The UK MOD’s People In Defence series this month featured the British Army’s Chaplain-General on his work and thinking. I particularly liked the answer he gave to this question:

LM: In war films, chaplains traditionally reassure soldiers that God is on their side, but logically he can’t be on everyone’s side? What’s your take?

JW: I don’t think that God is on anyone’s side. It’s up to us to be on God’s side and seek out the way he wants us to live. In certain circumstances soldiers are allowed to use lethal force as a last resort but there are very clear rules of engagement. We minister to people who may be called on to use lethal force and that brings a creative tension. War is always the last resort.

Read the whole interview here.

0 Responses

  1. Very interesting, Mike! Have to say I saw this interview on the intranet and thought of you. In Afghanistan one of our padres was challenged by one young soldier who said that he didn't believe that God was anyone's side – to which the padre replied 'Very well. But God's on my side, and I'M definitely on your side', tapping the British flag on his shirt. The young soldier thought for a moment, then said, 'I'm happy with that', and walked off.

  2. A similar idea from another thoughtful man: "I know that the Lord is always on the side of the right. But it is my constant anxiety and prayer that I and this nation should be on the Lords side." (Abraham Lincoln)
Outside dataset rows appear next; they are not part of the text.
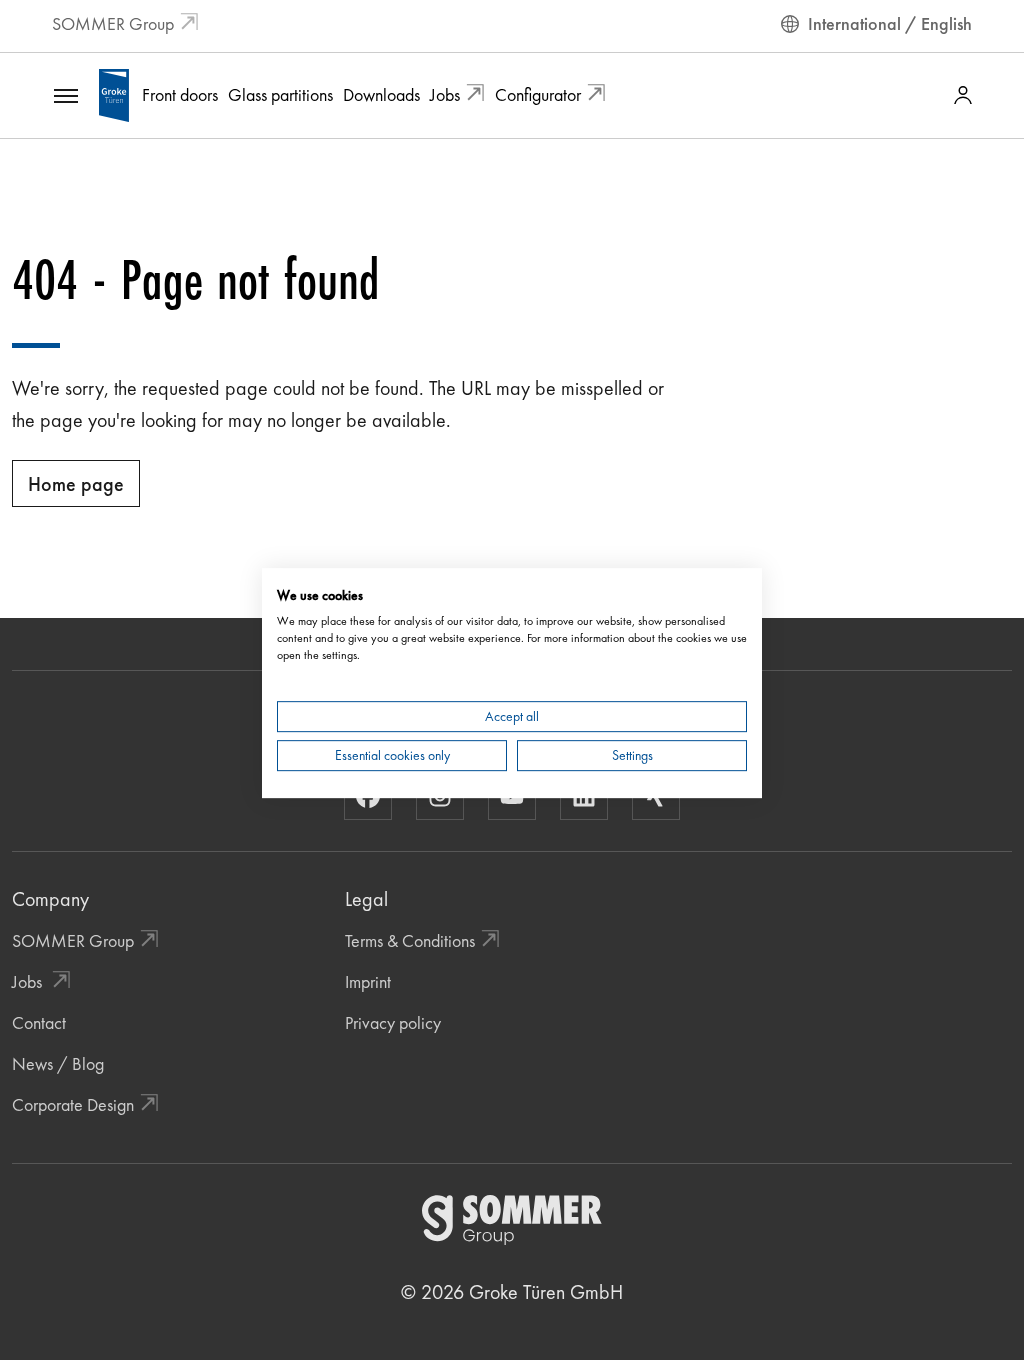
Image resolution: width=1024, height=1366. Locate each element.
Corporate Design (73, 1104)
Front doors (180, 94)
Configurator (538, 94)
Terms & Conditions (410, 940)
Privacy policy (393, 1022)
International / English (890, 23)
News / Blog (58, 1063)
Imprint (368, 981)
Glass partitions (280, 94)
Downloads (381, 94)
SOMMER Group (113, 23)
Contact (39, 1022)
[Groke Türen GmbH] (114, 92)
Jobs (445, 94)
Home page (76, 484)
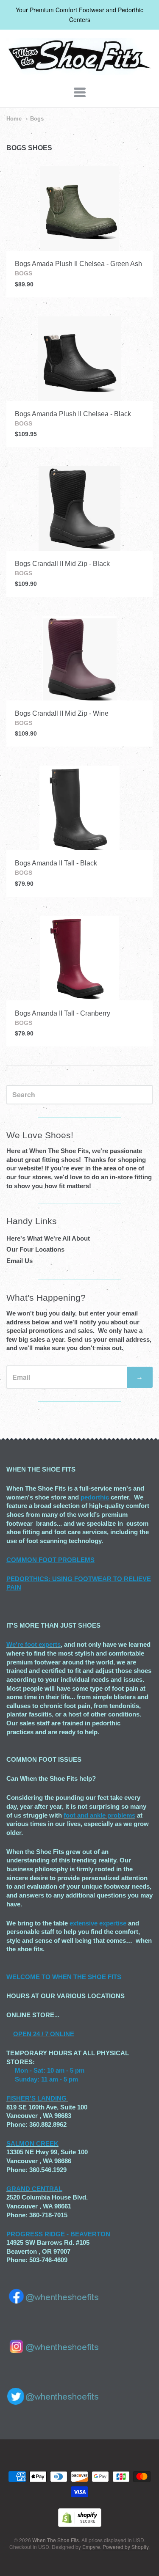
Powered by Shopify (125, 2546)
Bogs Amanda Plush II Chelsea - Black (73, 413)
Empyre (91, 2546)
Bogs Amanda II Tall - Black (56, 863)
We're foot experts (33, 1644)
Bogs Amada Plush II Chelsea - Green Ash (78, 263)
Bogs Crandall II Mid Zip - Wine (62, 713)
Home (14, 118)
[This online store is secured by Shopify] (79, 2524)
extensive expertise (98, 1923)
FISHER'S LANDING (36, 2098)
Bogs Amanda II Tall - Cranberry (62, 1013)
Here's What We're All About (48, 1238)
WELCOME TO (29, 1976)
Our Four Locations (35, 1249)
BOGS (23, 273)
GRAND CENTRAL (34, 2188)
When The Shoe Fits (55, 2539)
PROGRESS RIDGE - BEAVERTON (58, 2234)
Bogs (37, 118)
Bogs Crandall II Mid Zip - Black (62, 563)
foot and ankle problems (99, 1815)
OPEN (22, 2034)
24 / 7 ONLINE (52, 2034)
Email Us (19, 1260)
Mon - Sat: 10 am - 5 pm (49, 2070)
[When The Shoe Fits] (79, 70)
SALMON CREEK (32, 2143)
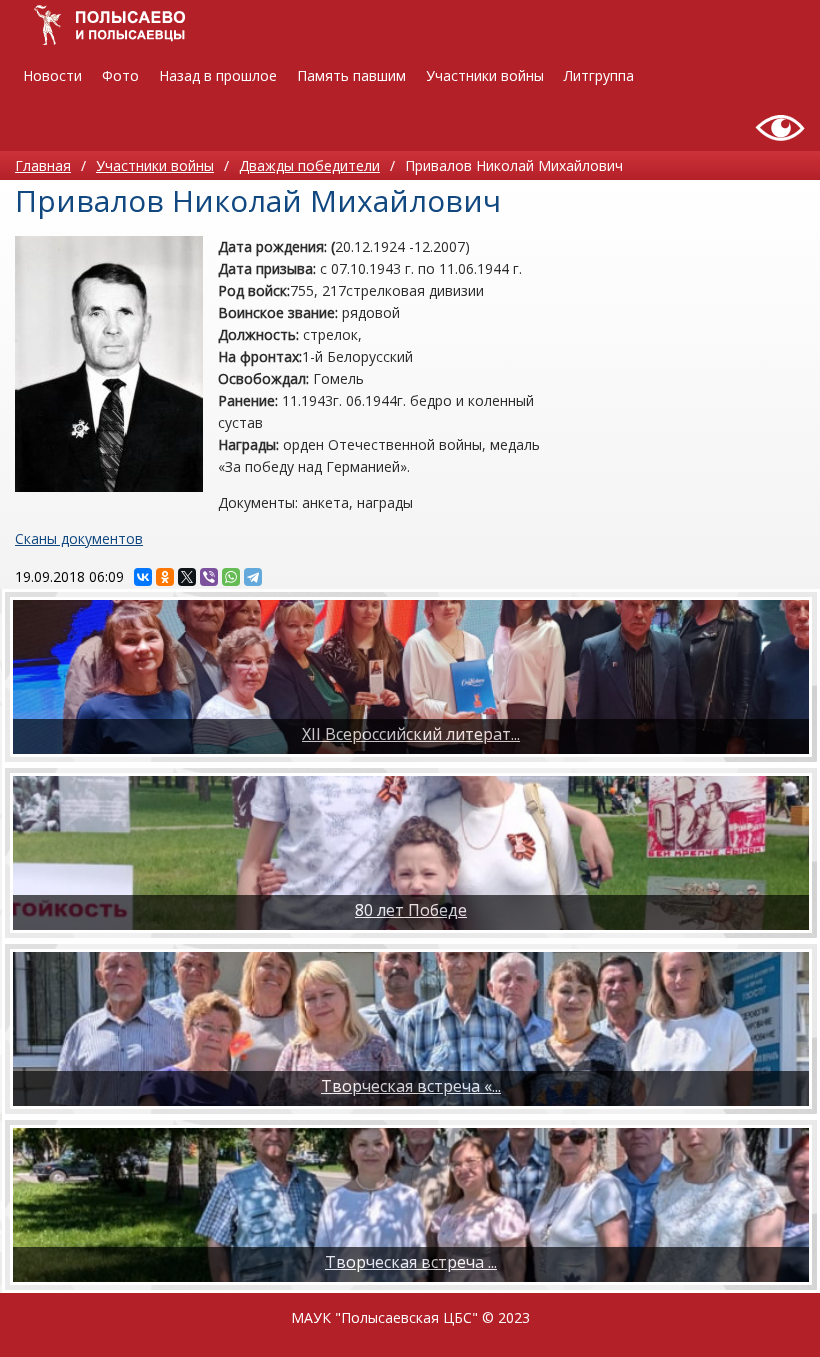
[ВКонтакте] (143, 577)
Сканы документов (79, 538)
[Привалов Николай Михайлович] (109, 364)
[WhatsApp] (231, 577)
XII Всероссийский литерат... (411, 734)
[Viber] (209, 577)
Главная (43, 165)
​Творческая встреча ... (411, 1262)
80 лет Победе (411, 910)
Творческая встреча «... (411, 1086)
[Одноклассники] (165, 577)
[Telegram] (253, 577)
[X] (187, 577)
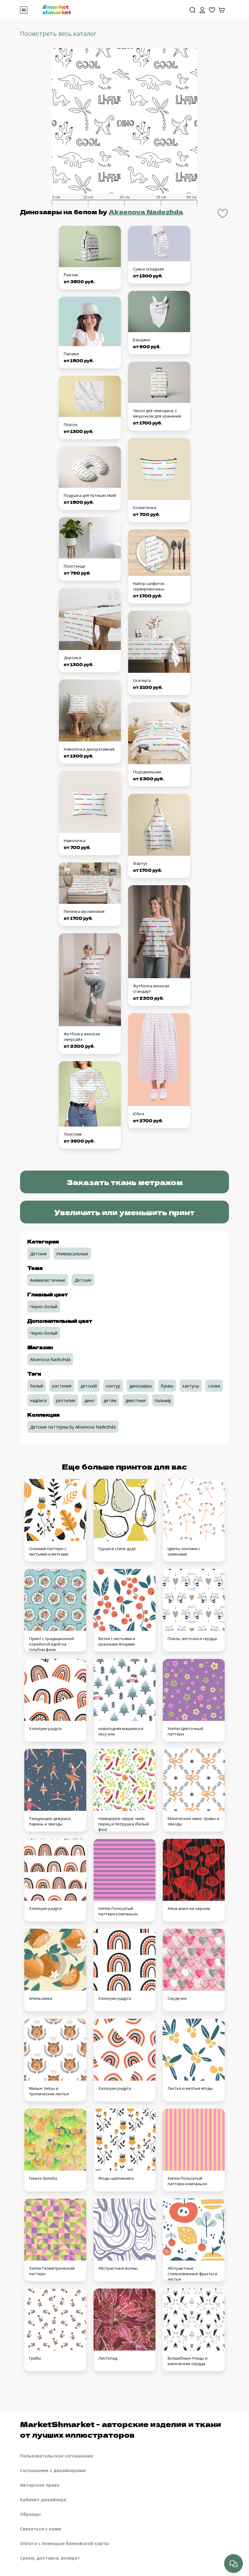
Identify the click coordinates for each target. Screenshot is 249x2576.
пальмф (163, 1400)
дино (89, 1400)
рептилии (65, 1400)
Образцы (30, 2514)
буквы (167, 1386)
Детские (38, 1254)
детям (110, 1400)
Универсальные (72, 1254)
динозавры (140, 1386)
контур (113, 1386)
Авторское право (40, 2485)
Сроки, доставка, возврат (50, 2558)
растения (61, 1386)
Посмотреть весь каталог (58, 33)
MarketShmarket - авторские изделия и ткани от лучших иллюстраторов (120, 2429)
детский (88, 1386)
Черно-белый (43, 1306)
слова (214, 1386)
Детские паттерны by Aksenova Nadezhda (73, 1427)
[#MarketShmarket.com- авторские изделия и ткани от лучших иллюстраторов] (56, 9)
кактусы (190, 1386)
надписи (38, 1400)
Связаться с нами (40, 2529)
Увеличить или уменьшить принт (124, 1212)
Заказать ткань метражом (125, 1182)
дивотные (135, 1400)
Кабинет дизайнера (43, 2499)
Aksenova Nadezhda (146, 211)
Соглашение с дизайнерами (53, 2470)
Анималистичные (47, 1280)
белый (36, 1386)
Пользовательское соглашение (56, 2456)
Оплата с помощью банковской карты (64, 2543)
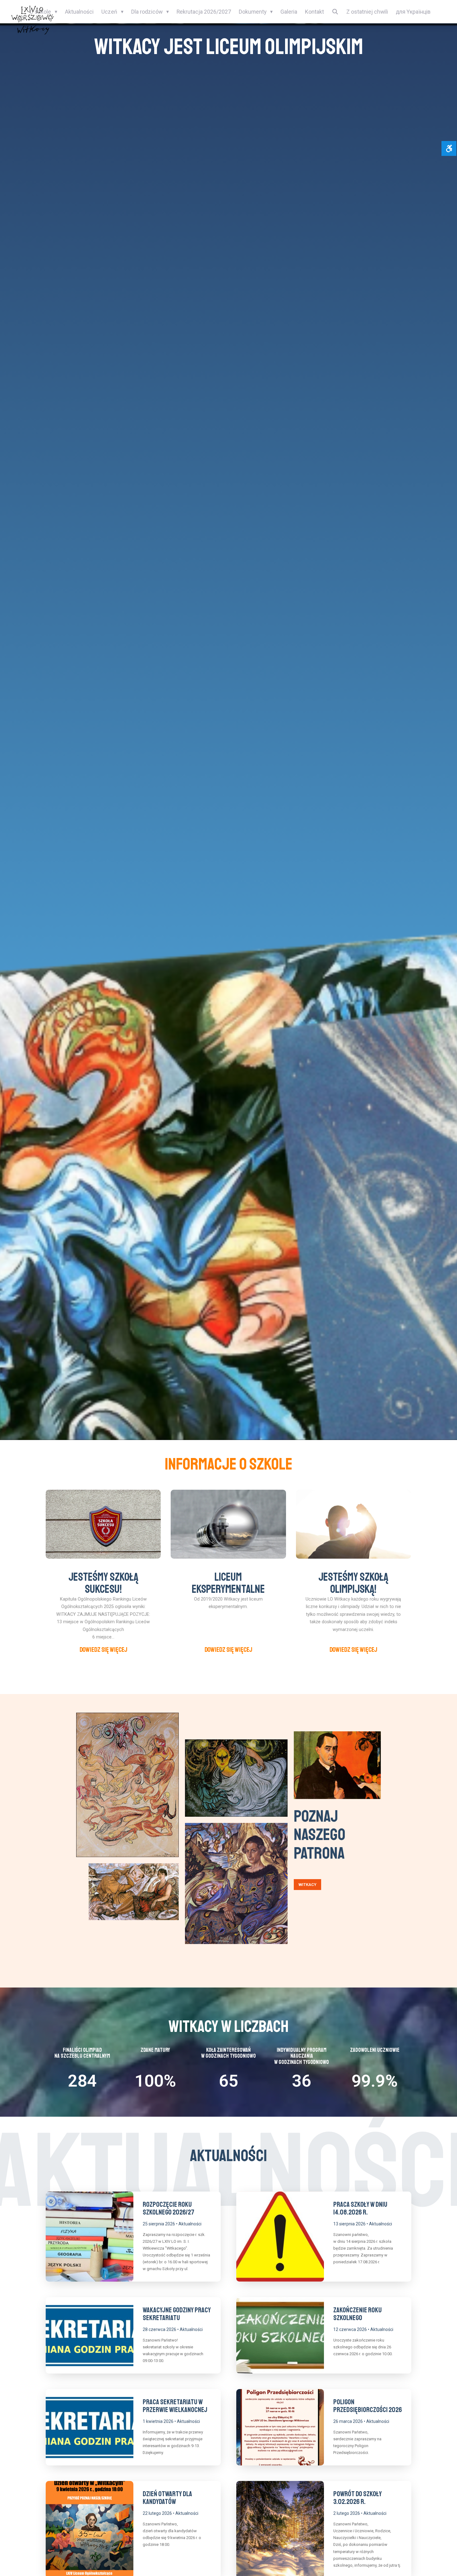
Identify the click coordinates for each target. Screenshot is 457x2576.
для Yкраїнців (413, 11)
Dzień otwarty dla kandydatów (167, 2497)
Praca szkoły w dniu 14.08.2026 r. (360, 2208)
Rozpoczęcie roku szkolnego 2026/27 (168, 2208)
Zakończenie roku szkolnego (357, 2314)
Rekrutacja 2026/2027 (204, 11)
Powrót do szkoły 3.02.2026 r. (357, 2497)
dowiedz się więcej (103, 1649)
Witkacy (307, 1884)
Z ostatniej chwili (367, 11)
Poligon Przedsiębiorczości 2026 (367, 2405)
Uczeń (109, 11)
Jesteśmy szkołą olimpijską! (353, 1583)
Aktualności (79, 11)
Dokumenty (252, 11)
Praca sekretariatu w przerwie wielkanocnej (175, 2405)
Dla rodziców (147, 11)
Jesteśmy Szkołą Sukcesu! (103, 1583)
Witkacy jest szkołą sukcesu (228, 47)
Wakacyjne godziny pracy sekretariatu (177, 2314)
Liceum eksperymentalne (228, 1583)
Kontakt (314, 11)
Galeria (288, 11)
  3. Thanks for the great comments all! My own thought is that it was a clever and wise answer to a journalists question. Soldiers, as Sean and Col S note, like simpler answers. One friend of mine likes to say that the soldier going outside the wire wants to hear the padre say `May God protect you as you go smite the heathen`. The problem though is that in Afghanistan our soldiers know that the Taliban think and hear that God is on their side, and so it`s tempting for them to say it`s all rubbish. I would say that there are times when God wants soldiers to stand with the good against evil, and that some wars are necessary. I thnk Woodhouse says as much in his answer. Just read Michael Burleigh`s book Moral Combat: Good and Evil in World War Two and you will get very impatient with the moral equivalency argument that there is no right or wrong in war. Of course there is. A padre has to find a way to say that while acknowledging that even just warriors must fight penitently in the awareness that the world they fight in and for is a fallen world and that the greatest enemy is sin.
    Phew, that was a bit preachy, wasnt it.